====== TEXTO DE LECTURA ======
Véanse los periódicos de hace cuatro años, inmediatamente después de la victoria de El Olivo. Se habla en ellos de quién sustituirá a Berlusconi (dado por muerto políticamente) en la dirección del Polo. Se habla del próximo fracaso (literalmente y en sentido técnico) del imperio televisivo berlusconiano, sumergido por deudas inmensas. Se habla de un Berlusconi que, acabado política y económicamente, terminará en la cárcel, vistos los numerosos procesos, las acusaciones gravísimas, la cantidad increíble de pruebas contra él. Para que todo eso sucediera (como exigían las leyes de la política, las leyes del mercado y las leyes en general) era suficiente con no hacer nada. Era suficiente que D'Alema cumpliera con su deber de líder del mayor partido de la Alianza gubernamental, es decir, que apoyara con lealtad al Gobierno de Romano Prodi. Y punto.
======
■ TAREAS DEL EJERCICIO ■
1. Responda estas preguntas sobre el texto acerca de Berlusconi:
(a) ¿Tras la victoria de quién se publicaron los periódicos de hace cuatro años?
(b) ¿Por qué estaba sumergido el imperio televisivo berlusconiano?
(c) ¿A qué Gobierno debía apoyar D'Alema con lealtad?
2. Reproduzca sin cambios el fragmento del texto acerca de Berlusconi que comienza con las palabras "Véanse los periódicos" y termina con "Prodi. Y punto.".
====== ENTRADAS MOSTRADAS ======
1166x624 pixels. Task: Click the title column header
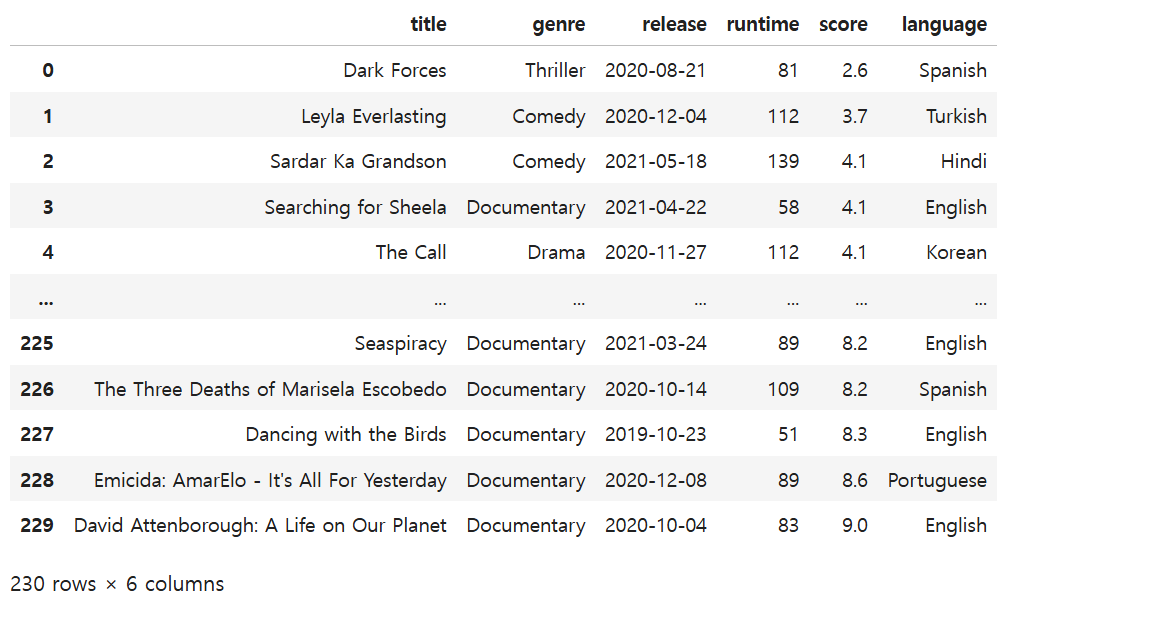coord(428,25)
======
====== ENTRADAS MOSTRADAS ======
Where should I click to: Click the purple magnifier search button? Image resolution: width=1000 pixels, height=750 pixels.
======
■ LISTA DE RESPUESTAS ■
1.
(a) Tras la victoria de El Olivo.
(b) Por deudas inmensas.
(c) Al Gobierno de Romano Prodi.

2.
Véanse los periódicos de hace cuatro años, inmediatamente después de la victoria de El Olivo. Se habla en ellos de quién sustituirá a Berlusconi (dado por muerto políticamente) en la dirección del Polo. Se habla del próximo fracaso (literalmente y en sentido técnico) del imperio televisivo berlusconiano, sumergido por deudas inmensas. Se habla de un Berlusconi que, acabado política y económicamente, terminará en la cárcel, vistos los numerosos procesos, las acusaciones gravísimas, la cantidad increíble de pruebas contra él. Para que todo eso sucediera (como exigían las leyes de la política, las leyes del mercado y las leyes en general) era suficiente con no hacer nada. Era suficiente que D'Alema cumpliera con su deber de líder del mayor partido de la Alianza gubernamental, es decir, que apoyara con lealtad al Gobierno de Romano Prodi. Y punto.